** Task statement **
Swap "chevron" for "arrow" in the items from the line containing "The image size" through the end of the items, and repeat those lines with nothing else changed. Leave the pictures out.

* * * * * * * * *

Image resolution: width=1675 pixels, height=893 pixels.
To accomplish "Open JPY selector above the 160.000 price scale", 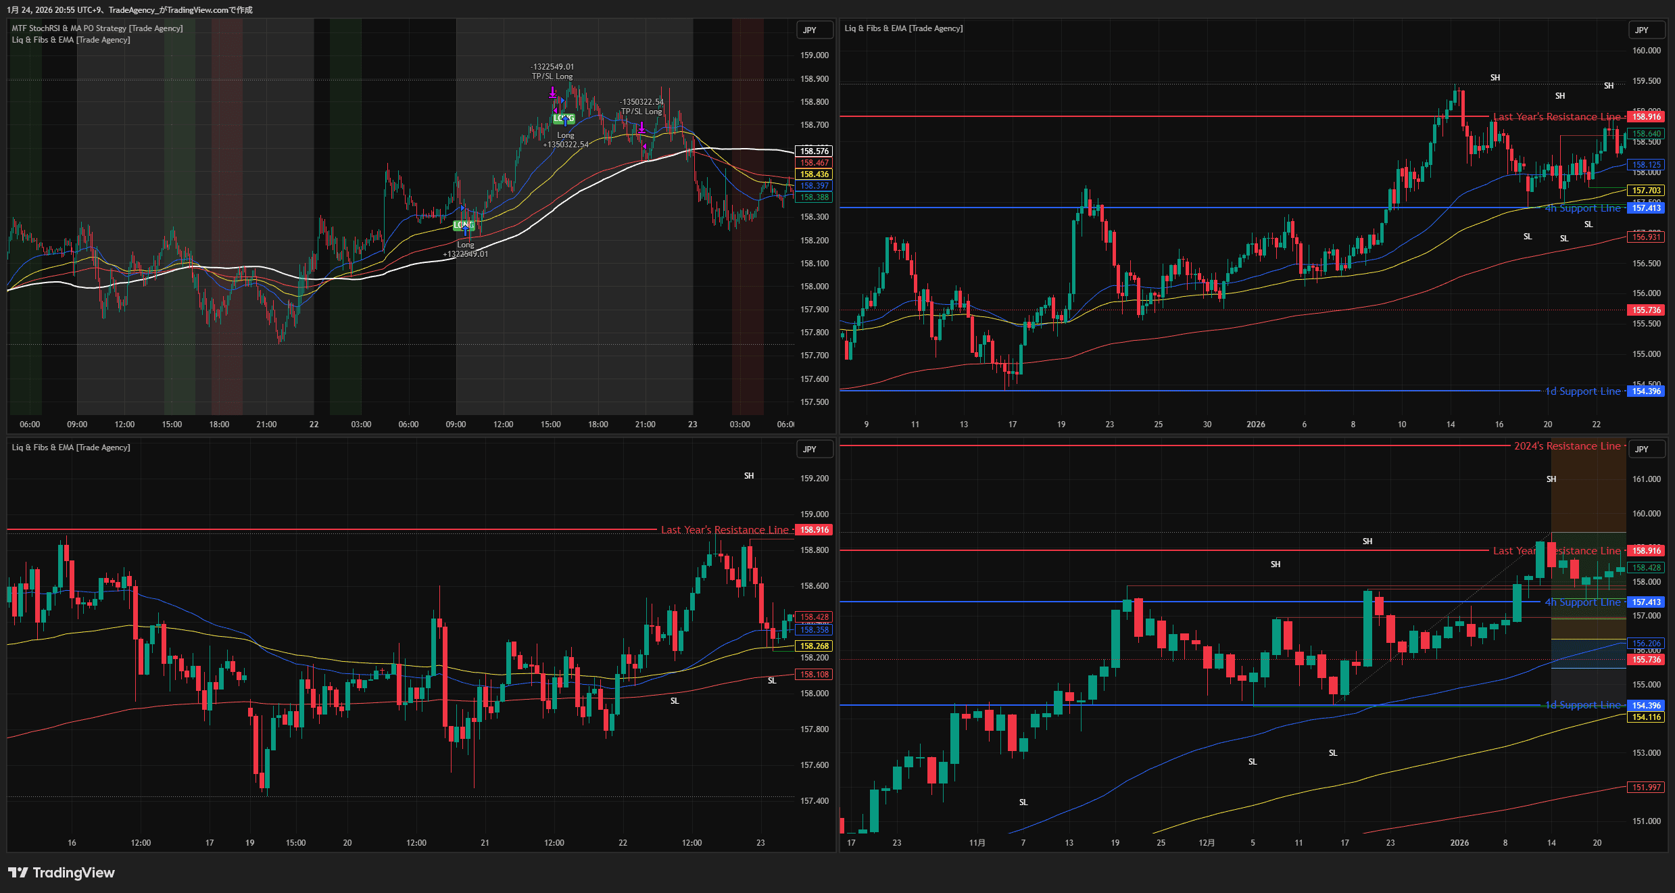I will pos(1641,30).
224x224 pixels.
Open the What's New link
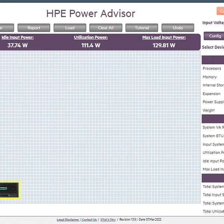point(108,220)
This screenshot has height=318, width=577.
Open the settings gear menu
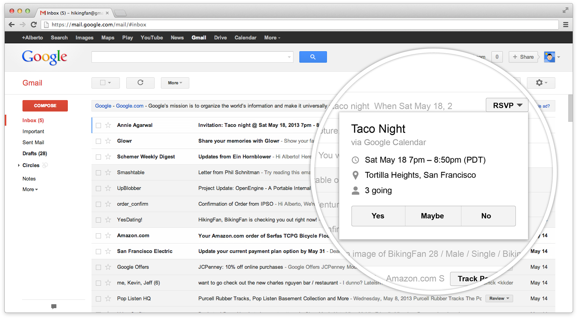click(541, 83)
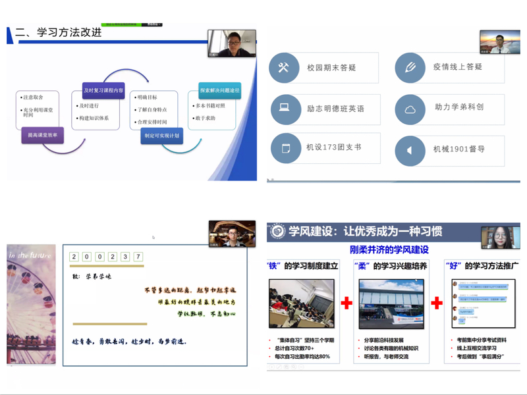The height and width of the screenshot is (395, 527).
Task: Click the speaker icon beside 机械1901督导
Action: pos(409,149)
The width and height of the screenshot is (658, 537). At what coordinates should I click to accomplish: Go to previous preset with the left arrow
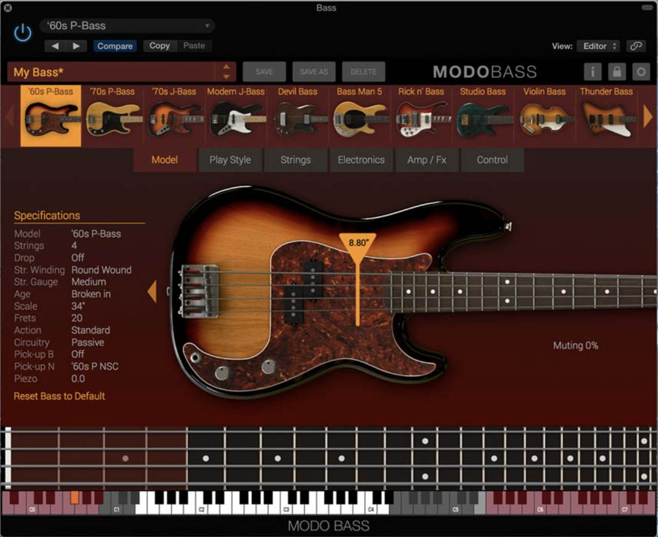pyautogui.click(x=55, y=46)
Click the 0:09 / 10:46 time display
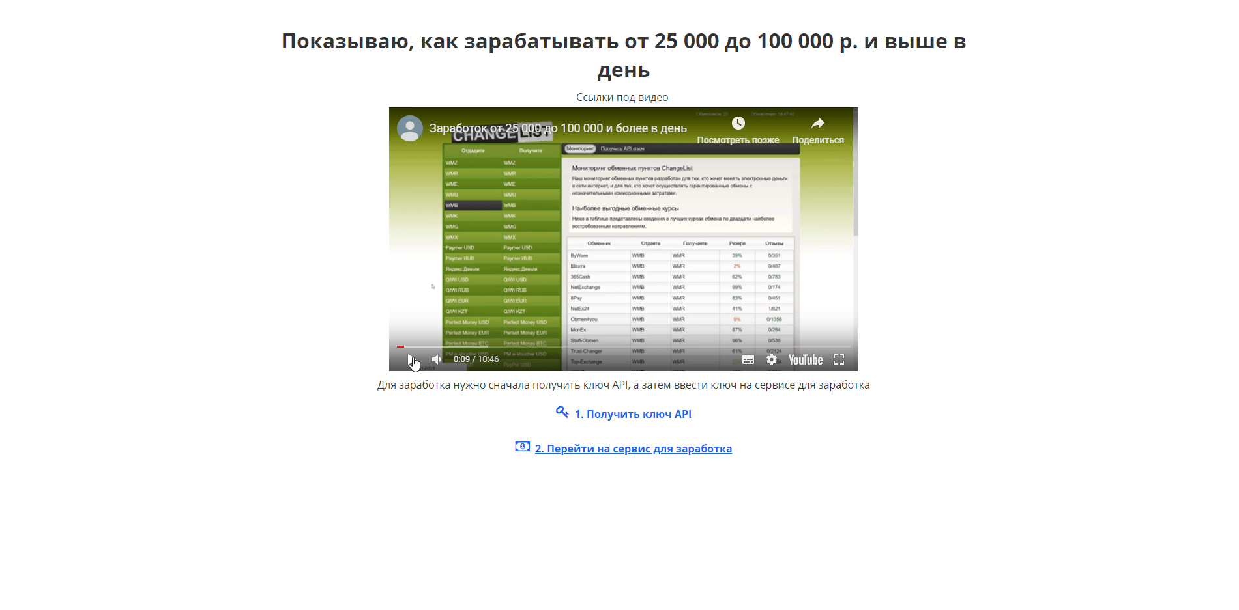 click(476, 359)
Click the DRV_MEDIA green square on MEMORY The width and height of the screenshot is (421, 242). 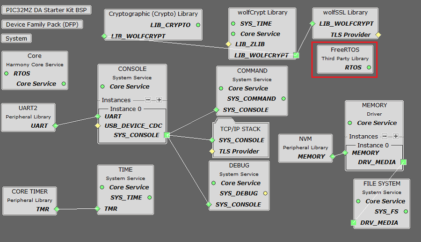404,162
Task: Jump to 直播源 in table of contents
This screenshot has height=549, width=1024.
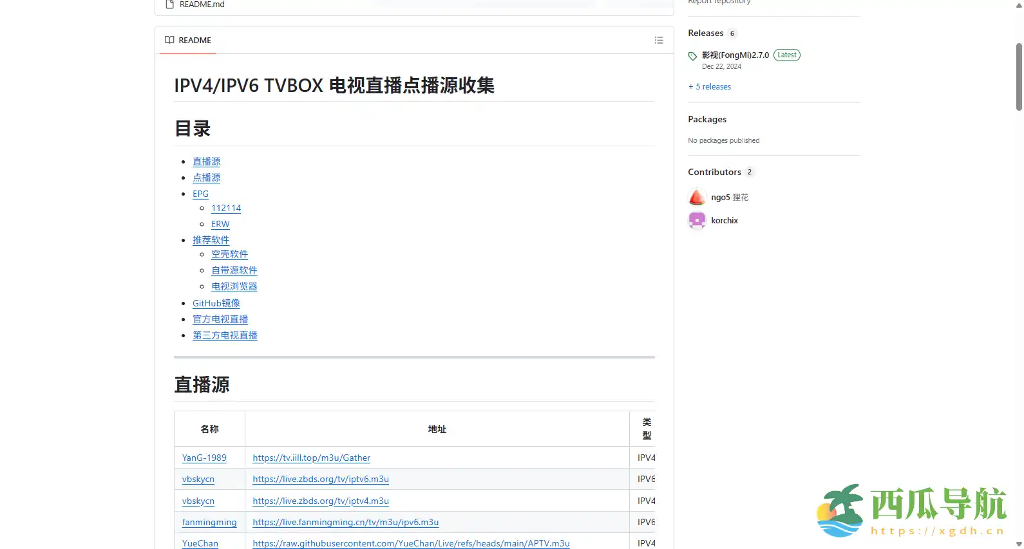Action: [206, 162]
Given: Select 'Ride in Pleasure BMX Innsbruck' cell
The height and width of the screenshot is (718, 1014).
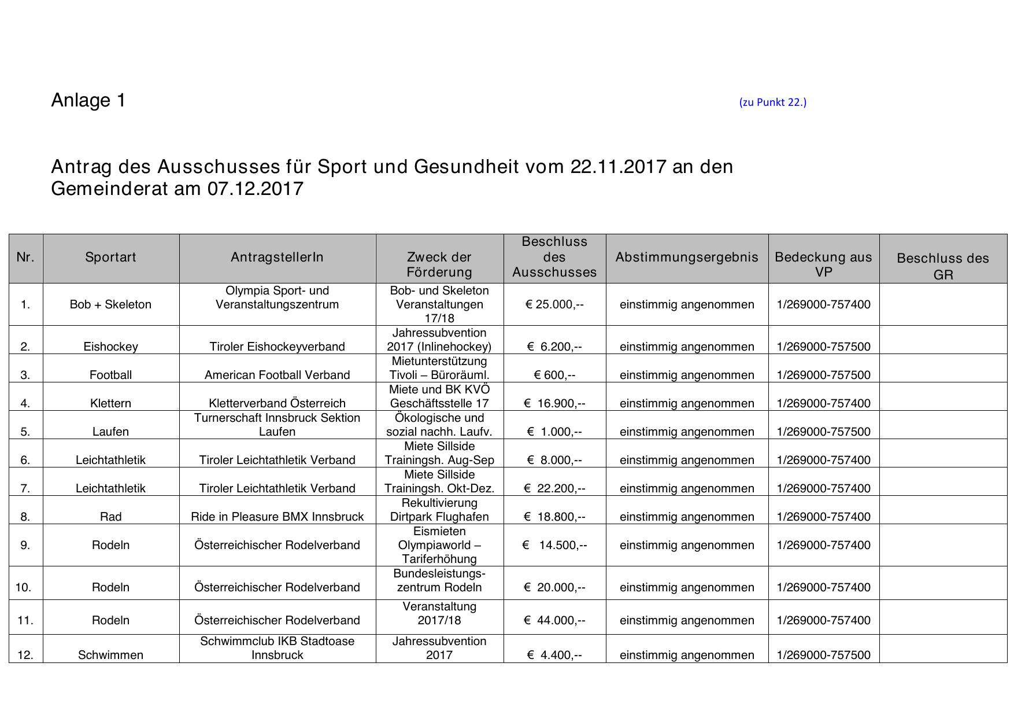Looking at the screenshot, I should [277, 517].
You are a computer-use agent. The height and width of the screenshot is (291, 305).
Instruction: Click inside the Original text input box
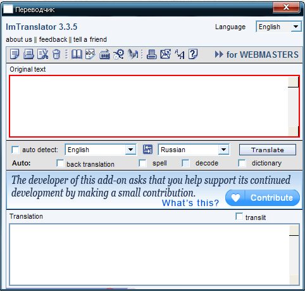coord(149,106)

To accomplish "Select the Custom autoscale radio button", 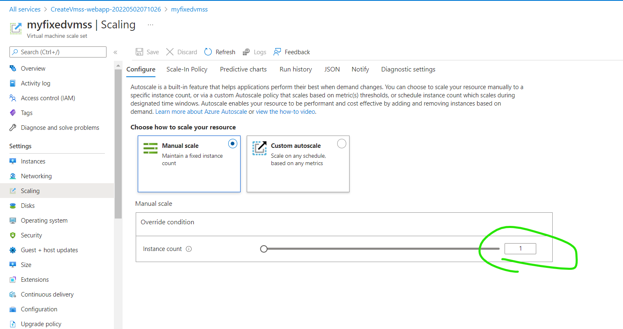I will [x=342, y=144].
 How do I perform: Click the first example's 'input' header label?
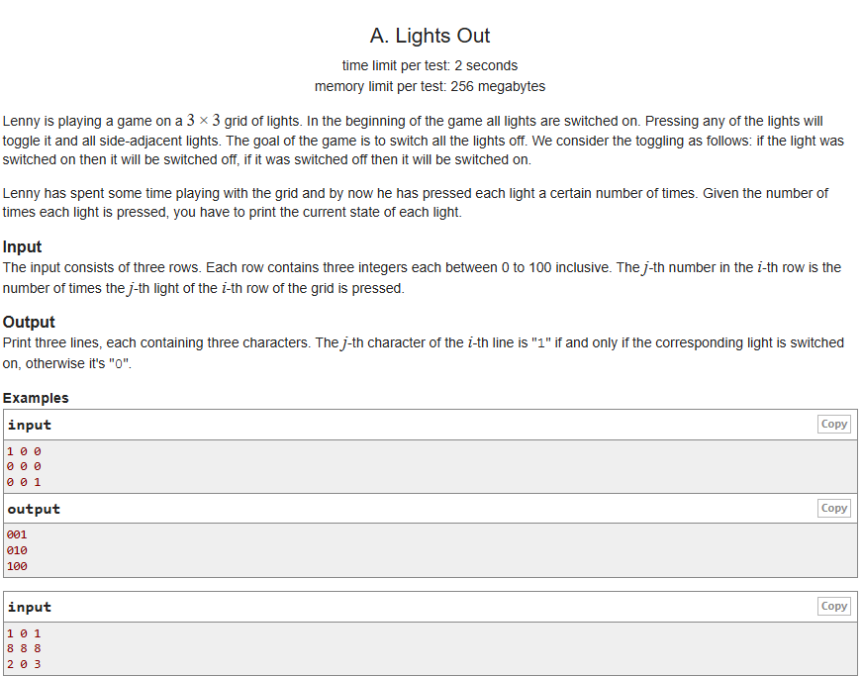point(29,425)
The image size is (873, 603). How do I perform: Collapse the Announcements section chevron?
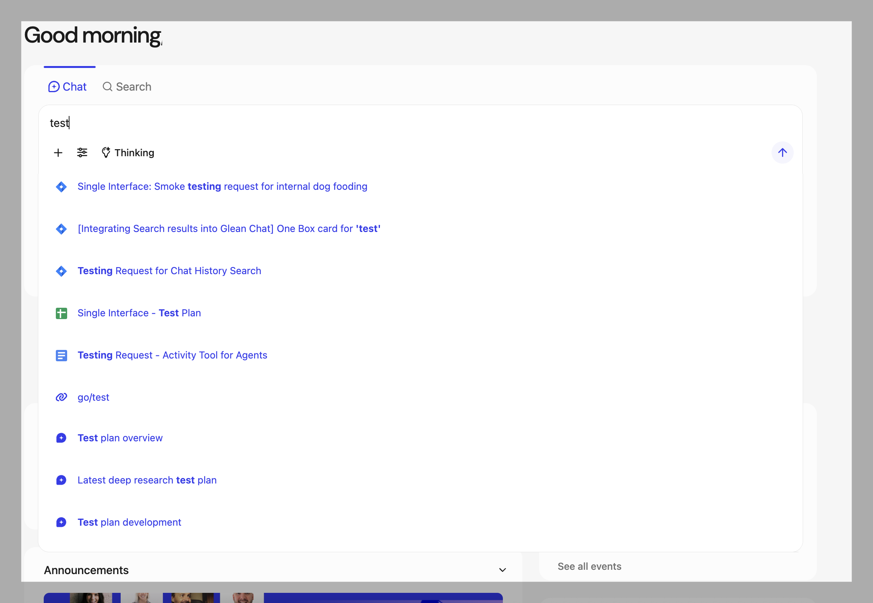(x=502, y=570)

* * * * * * * * *

** Written answer **
The image size is (873, 603). How do I perform: Collapse the Announcements section arrow?
(x=502, y=570)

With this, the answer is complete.